Don't equate a company's value with the stock price. The value of a company is its market capitalization, which is the stock price multiplied by the number of shares outstanding. To further complicate things, the price of a stock doesn't only reflect a company's current value—it also reflects the growth that investors expect in the future. The most important factor that affects the value of a company is its earnings.

Earnings are the profit a company makes, and in the long run no company can survive without them. It makes sense when you think about it.

If a company never makes money, they aren't going to stay in business. Public companies are required to report their earnings four times a year once each quarter. Wall Street watches with rabid attention at these times, which are referred to as earnings seasons.

It only occurs when there is a supply shortage combined with enough demand to allow the producer to raise prices. There are several contributors to inflation on the supply side. For example, global supply chain disruptions, like the one caused by the pandemic in , can lead to cost-push inflation.

This was due in large part to ongoing supply chain issues. A company with the ability to create a monopoly is also a contributor to cost-push inflation.

It controls the entire supply of a good or service. The Sherman Anti-Trust Act outlawed monopolies in Natural disasters create temporary cost-push inflation by damaging production facilities. That's what happened to oil refineries after Hurricane Katrina. The depletion of natural resources is a growing cause of cost-push inflation. For example, overfishing has reduced the supply of seafood and drives up prices. Government regulation and taxation can also reduce supplies.

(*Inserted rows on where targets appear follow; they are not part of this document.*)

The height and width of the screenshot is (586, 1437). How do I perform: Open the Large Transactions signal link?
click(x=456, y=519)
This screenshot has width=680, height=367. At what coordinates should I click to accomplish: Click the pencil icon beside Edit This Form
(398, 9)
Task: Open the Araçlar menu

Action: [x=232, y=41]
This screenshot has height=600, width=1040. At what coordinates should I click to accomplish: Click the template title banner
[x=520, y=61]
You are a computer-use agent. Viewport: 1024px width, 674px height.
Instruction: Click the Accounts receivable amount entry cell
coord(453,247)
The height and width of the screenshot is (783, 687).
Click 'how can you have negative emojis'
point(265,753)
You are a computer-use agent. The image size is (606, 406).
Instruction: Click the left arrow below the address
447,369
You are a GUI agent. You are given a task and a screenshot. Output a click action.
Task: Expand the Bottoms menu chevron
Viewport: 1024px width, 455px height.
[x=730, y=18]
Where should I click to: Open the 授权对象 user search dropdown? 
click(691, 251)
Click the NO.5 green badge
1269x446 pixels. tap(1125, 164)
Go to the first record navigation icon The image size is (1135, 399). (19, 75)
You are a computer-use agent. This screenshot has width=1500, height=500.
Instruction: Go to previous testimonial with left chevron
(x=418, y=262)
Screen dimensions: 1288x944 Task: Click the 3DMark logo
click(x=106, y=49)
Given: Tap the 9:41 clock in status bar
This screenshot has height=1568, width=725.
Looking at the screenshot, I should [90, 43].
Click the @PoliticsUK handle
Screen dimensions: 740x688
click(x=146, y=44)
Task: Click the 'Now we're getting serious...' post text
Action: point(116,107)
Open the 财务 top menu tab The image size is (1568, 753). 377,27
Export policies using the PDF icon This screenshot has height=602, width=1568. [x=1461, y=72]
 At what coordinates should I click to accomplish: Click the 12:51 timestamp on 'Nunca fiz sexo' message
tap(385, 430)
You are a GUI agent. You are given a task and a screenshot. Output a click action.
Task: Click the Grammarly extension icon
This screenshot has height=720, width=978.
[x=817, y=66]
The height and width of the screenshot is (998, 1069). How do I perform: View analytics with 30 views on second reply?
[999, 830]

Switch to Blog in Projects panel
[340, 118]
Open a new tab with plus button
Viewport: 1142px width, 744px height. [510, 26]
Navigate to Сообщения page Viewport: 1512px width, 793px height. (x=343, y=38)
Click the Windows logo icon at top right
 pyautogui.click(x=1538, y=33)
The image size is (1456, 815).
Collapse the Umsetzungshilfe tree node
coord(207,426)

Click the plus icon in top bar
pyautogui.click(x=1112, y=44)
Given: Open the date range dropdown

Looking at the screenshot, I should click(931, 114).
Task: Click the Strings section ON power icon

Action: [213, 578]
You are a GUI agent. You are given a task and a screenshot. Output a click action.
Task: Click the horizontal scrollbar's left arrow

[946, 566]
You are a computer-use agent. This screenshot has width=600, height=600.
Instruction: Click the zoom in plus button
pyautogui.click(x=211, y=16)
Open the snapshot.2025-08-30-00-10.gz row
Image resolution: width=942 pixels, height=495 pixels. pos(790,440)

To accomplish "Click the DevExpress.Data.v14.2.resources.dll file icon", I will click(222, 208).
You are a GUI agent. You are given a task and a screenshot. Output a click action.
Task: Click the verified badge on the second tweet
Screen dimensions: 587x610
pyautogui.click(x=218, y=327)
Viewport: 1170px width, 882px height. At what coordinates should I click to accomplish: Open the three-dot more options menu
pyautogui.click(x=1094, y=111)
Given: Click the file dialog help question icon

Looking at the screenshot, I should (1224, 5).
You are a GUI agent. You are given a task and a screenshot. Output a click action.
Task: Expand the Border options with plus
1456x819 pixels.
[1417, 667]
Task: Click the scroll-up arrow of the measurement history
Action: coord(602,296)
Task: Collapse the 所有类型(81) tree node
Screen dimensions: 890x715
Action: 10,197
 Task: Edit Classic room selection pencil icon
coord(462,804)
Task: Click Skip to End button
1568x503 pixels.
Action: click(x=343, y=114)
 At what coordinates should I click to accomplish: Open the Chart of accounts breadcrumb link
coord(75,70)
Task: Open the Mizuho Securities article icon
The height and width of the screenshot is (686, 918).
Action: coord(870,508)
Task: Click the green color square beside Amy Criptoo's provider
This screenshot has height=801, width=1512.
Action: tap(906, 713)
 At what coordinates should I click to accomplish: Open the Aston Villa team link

For instance, in , U. That created shortages in manufactured parts, with some producers raising prices. In , meanwhile, subsidies to produce corn ethanol reduced the amount of corn available for food.

This shortage created food price inflation. When a country lowers its currency's exchange rates, it can create cost-push inflation in imports. That makes foreign goods more expensive compared to locally produced goods. Federal Reserve Bank of St. Board of Governors of the Federal Reserve System. Is It Important? Congressional Research Service.

Economy: Inflation. Michigan Senate. Bureau of Labor Statistics. Housing Bubble and Bust: Impacts on Employment. Committee for a Responsible Federal Budget. Federal Reserve Bank of San Francisco. World Wildlife Federation. GDP Gets a Trim. Department of Agriculture. Accessed Nov. Actively scan device characteristics for identification. Use precise geolocation data.